- SHORT EXERCISE
Please write out the rows from the line with "This screenshot has height=896, width=1344." up to and including the line with "Action: tap(49, 364)", leaving the pictures out of your answer.

- THE INPUT
------------------------------------------------------------

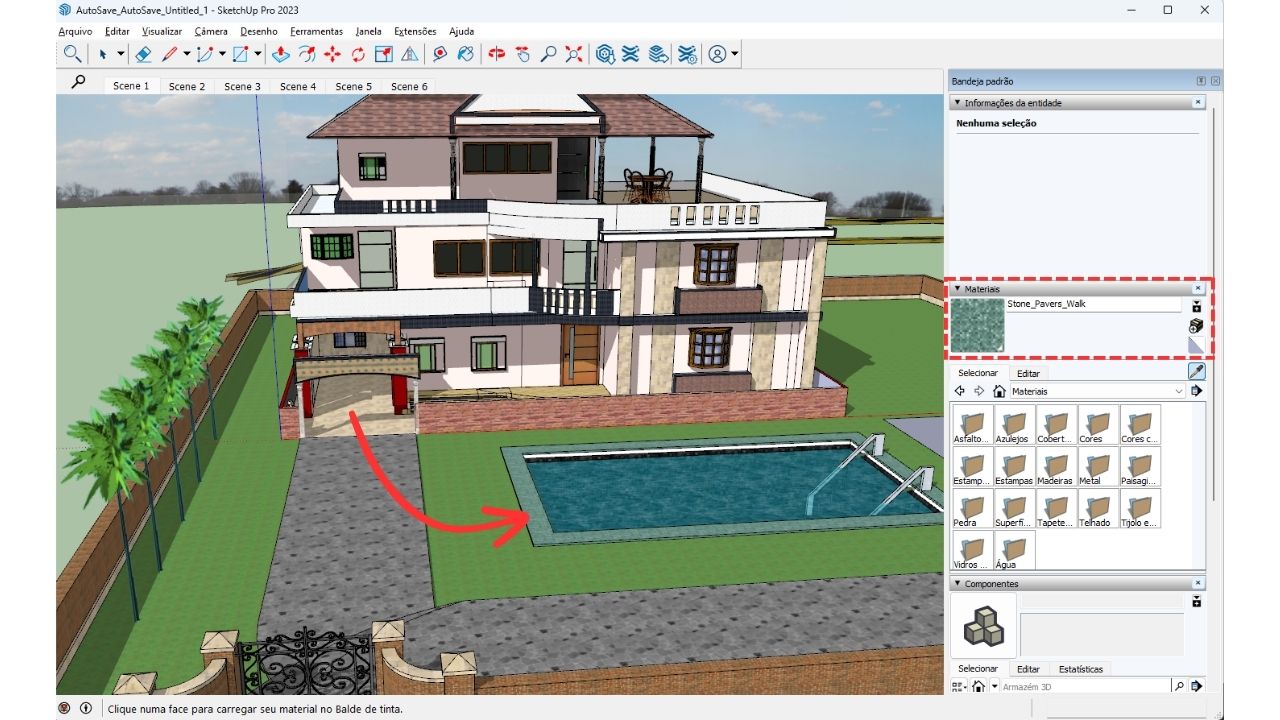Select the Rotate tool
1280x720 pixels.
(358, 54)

------------------------------------------------------------

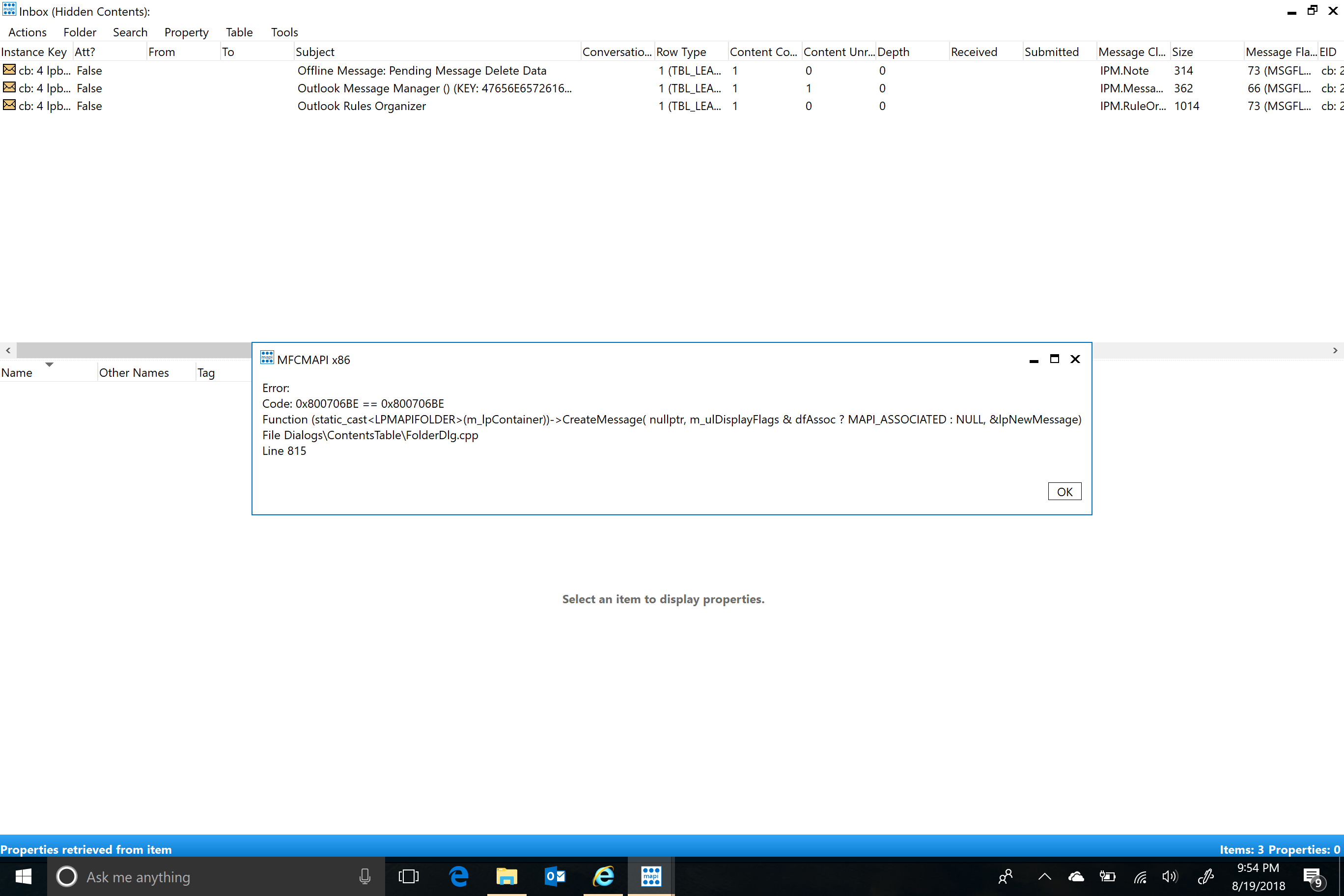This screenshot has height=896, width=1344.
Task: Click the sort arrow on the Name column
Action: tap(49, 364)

------------------------------------------------------------

- THE SOLUTION
This screenshot has height=896, width=1344.
Task: Click the sort arrow on the Name column
Action: tap(49, 364)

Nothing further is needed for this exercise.